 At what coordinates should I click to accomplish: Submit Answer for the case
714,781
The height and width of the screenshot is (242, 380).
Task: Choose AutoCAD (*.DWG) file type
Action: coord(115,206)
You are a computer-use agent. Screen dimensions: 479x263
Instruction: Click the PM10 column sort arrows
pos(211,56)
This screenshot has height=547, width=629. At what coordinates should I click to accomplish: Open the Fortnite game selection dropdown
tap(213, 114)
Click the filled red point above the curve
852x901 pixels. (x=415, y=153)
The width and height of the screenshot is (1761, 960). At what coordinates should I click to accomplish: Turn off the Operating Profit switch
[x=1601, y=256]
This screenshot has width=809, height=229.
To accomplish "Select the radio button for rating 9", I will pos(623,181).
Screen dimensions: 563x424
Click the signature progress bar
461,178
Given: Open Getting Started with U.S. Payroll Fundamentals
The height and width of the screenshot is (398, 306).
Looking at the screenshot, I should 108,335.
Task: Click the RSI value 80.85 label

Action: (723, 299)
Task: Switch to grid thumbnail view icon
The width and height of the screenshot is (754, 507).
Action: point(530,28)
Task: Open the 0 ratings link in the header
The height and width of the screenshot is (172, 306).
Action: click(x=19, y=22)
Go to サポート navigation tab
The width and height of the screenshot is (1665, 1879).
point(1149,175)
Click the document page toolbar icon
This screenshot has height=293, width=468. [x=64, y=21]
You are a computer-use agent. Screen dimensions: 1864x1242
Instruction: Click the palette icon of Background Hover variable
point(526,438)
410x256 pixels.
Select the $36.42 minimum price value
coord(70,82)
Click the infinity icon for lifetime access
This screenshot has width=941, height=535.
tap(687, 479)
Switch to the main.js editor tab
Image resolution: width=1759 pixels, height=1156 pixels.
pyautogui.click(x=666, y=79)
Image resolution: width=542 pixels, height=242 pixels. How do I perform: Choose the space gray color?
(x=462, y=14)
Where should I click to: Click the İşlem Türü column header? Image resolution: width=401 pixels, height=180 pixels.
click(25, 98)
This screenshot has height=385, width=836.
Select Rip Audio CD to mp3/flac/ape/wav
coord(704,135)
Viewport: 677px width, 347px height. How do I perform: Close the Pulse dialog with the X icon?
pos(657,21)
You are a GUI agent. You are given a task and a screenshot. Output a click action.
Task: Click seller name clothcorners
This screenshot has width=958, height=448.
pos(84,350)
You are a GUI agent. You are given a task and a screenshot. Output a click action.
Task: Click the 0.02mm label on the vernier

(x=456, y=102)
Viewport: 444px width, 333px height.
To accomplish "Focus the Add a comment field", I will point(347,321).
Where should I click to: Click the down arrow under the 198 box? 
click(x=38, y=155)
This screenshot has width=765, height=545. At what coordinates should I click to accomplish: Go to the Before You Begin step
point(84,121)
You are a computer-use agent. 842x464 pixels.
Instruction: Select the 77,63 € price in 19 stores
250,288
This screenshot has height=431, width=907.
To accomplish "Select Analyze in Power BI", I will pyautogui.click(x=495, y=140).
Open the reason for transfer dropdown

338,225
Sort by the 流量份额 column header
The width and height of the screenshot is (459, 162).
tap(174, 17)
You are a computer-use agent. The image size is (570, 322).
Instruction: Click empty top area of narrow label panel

▬▬▬

### Exercise
Copy the data above line for line, without changing anything.

### Exercise result
 At what coordinates should I click to accomplish: Submit Answer for the case
714,781
The height and width of the screenshot is (242, 380).
Task: Choose AutoCAD (*.DWG) file type
Action: coord(115,206)
You are a computer-use agent. Screen dimensions: 479x263
Instruction: Click the PM10 column sort arrows
pos(211,56)
This screenshot has height=547, width=629. At what coordinates should I click to accomplish: Open the Fortnite game selection dropdown
tap(213, 114)
Click the filled red point above the curve
852x901 pixels. (x=415, y=153)
The width and height of the screenshot is (1761, 960). At what coordinates should I click to accomplish: Turn off the Operating Profit switch
[x=1601, y=256]
This screenshot has width=809, height=229.
To accomplish "Select the radio button for rating 9", I will pos(623,181).
Screen dimensions: 563x424
Click the signature progress bar
461,178
Given: Open Getting Started with U.S. Payroll Fundamentals
The height and width of the screenshot is (398, 306).
Looking at the screenshot, I should 108,335.
Task: Click the RSI value 80.85 label

Action: (723, 299)
Task: Switch to grid thumbnail view icon
The width and height of the screenshot is (754, 507).
Action: point(530,28)
Task: Open the 0 ratings link in the header
The height and width of the screenshot is (172, 306).
Action: click(x=19, y=22)
Go to サポート navigation tab
The width and height of the screenshot is (1665, 1879).
point(1149,175)
Click the document page toolbar icon
This screenshot has height=293, width=468. [x=64, y=21]
You are a computer-use agent. Screen dimensions: 1864x1242
Instruction: Click the palette icon of Background Hover variable
point(526,438)
410x256 pixels.
Select the $36.42 minimum price value
coord(70,82)
Click the infinity icon for lifetime access
This screenshot has width=941, height=535.
tap(687, 479)
Switch to the main.js editor tab
Image resolution: width=1759 pixels, height=1156 pixels.
pyautogui.click(x=666, y=79)
Image resolution: width=542 pixels, height=242 pixels. How do I perform: Choose the space gray color?
(x=462, y=14)
Where should I click to: Click the İşlem Türü column header? Image resolution: width=401 pixels, height=180 pixels.
click(25, 98)
This screenshot has height=385, width=836.
Select Rip Audio CD to mp3/flac/ape/wav
coord(704,135)
Viewport: 677px width, 347px height. How do I perform: Close the Pulse dialog with the X icon?
pos(657,21)
You are a GUI agent. You are given a task and a screenshot. Output a click action.
Task: Click seller name clothcorners
This screenshot has width=958, height=448.
pos(84,350)
You are a GUI agent. You are given a task and a screenshot. Output a click action.
Task: Click the 0.02mm label on the vernier

(x=456, y=102)
Viewport: 444px width, 333px height.
To accomplish "Focus the Add a comment field", I will point(347,321).
Where should I click to: Click the down arrow under the 198 box? 
click(x=38, y=155)
This screenshot has width=765, height=545. At what coordinates should I click to accomplish: Go to the Before You Begin step
point(84,121)
You are a computer-use agent. 842x464 pixels.
Instruction: Select the 77,63 € price in 19 stores
250,288
This screenshot has height=431, width=907.
To accomplish "Select Analyze in Power BI", I will pyautogui.click(x=495, y=140).
Open the reason for transfer dropdown

338,225
Sort by the 流量份额 column header
The width and height of the screenshot is (459, 162).
tap(174, 17)
You are a computer-use agent. The image size is (570, 322).
Instruction: Click empty top area of narrow label panel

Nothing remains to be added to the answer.